Ayant donné ces ordres, Volusenus partit avec son escorte. Il rencontra, dans un chemin creux, près du village, Komm accompagné de ses fidèles. Le roi des Atrébates, qui se savait suspect aux Romains, aurait tourné bride. Mais le préfet de la cavalerie l'appela par son nom, l'assura de son amitié et lui tendit la main.
Rassuré par ces signes de bienveillance, l'Atrébate s'approcha. Au moment où il allait prendre la main qui lui était tendue, un centurion lui abattit son épée sur la tête et le fit tomber tout sanglant de son cheval. Les fidèles du roi se jetèrent alors sur la petite troupe romaine, la dispersèrent, relevèrent Komm et l'emportèrent jusqu'au prochain village, tandis que Volusenus, qui croyait sa besogne achevée, regagnait le camp ventre à terre avec ses cavaliers.
Le roi Komm n'était pas mort. Il fut porté secrètement dans le pays des Atrébates et il guérit de sa terrible blessure. S'étant remis debout, il fit ce serment:
—Je jure de ne me trouver face à face avec un Romain que pour le tuer.

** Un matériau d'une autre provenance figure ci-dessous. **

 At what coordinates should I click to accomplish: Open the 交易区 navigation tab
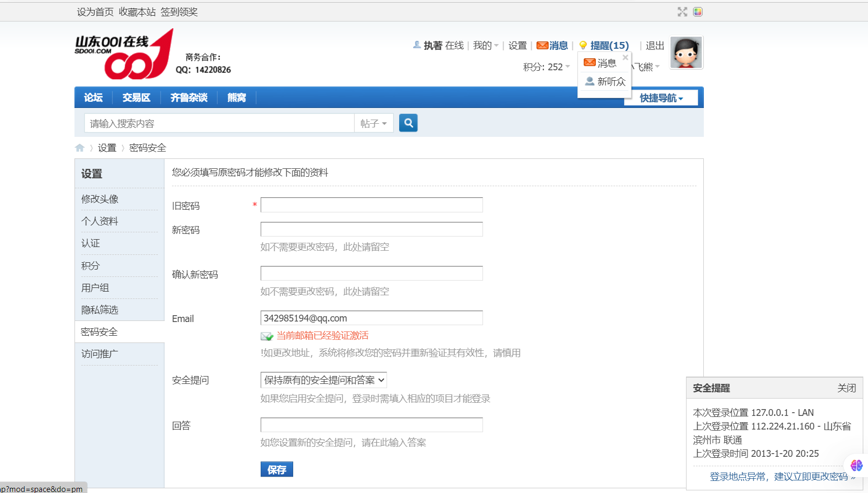pyautogui.click(x=136, y=98)
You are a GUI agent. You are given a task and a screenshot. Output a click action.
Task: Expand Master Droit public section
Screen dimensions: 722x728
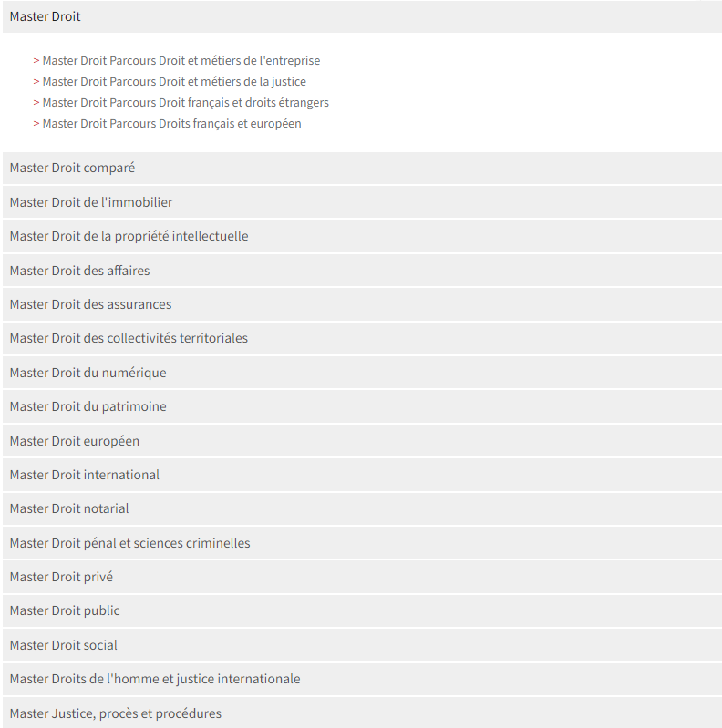(362, 611)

Bientôt il apprit que César avait subi une grande défaite au pied de la montagne de Gergovie et que quarante-six centurions de son armée étaient tombés sous les murailles de la ville. Il fut averti ensuite que les confédérés, que commandait Vercingétorix, étaient assiégés dans Alésia des Mandubes, forteresse célèbre des Gaules, fondée par Hercule Tyrien. Il se rendit alors avec ses guerriers morins et ses guerriers atrébates sur la frontière des Eduens où se rassemblait l'armée qui devait secourir les Gaulois d'Alésia. On fit le dénombrement de cette armée et il se trouva qu'elle était composée de deux cent quarante mille fantassins et de huit mille cavaliers. Le commandement en fut donné à Virdumar et à Eporedorix, Eduens, à Vergasillaun, Arverne, et à Komm l'Atrébate.

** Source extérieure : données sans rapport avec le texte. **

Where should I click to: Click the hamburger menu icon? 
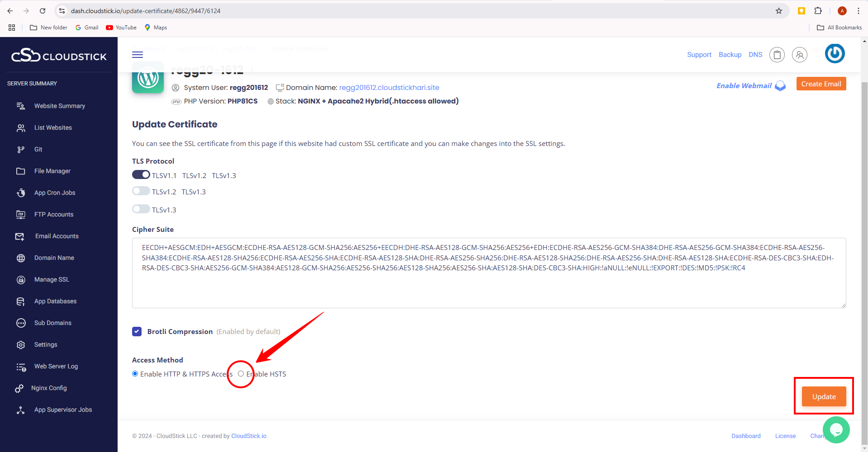(x=138, y=55)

Après les longs jours d'une marche embarrassée, Komm parvint avec les chefs et les soldats au pays montueux des Eduens. D'une des hauteurs qui environnent le plateau d'Alésia, il vit le camp romain et la terre remuée tout alentour par ces petits hommes bruns qui faisaient la guerre plus avec la pioche et la pelle qu'avec le javelot et l'épée. Il en tira un mauvais augure, sachant que les Gaulois valaient moins contre les fossés et les machines que contre des poitrines humaines. Lui-même, qui connaissait bien des ruses de guerre, il n'entendait pas grand'chose aux arts des ingénieurs latins. Après trois grandes batailles, durant lesquelles les fortifications des Romains ne furent point entamées, Komm fut emporté comme un brin de paille dans la tempête par la déroute épouvantable des Gaulois. Il avait vu dans la mêlée le manteau rouge de César et pressenti la défaite. Maintenant il fuyait par les chemins, furieux, maudissant les Romains, mais satisfait du mal qu'avaient soufferts avec lui les chefs gaulois dont il était jaloux.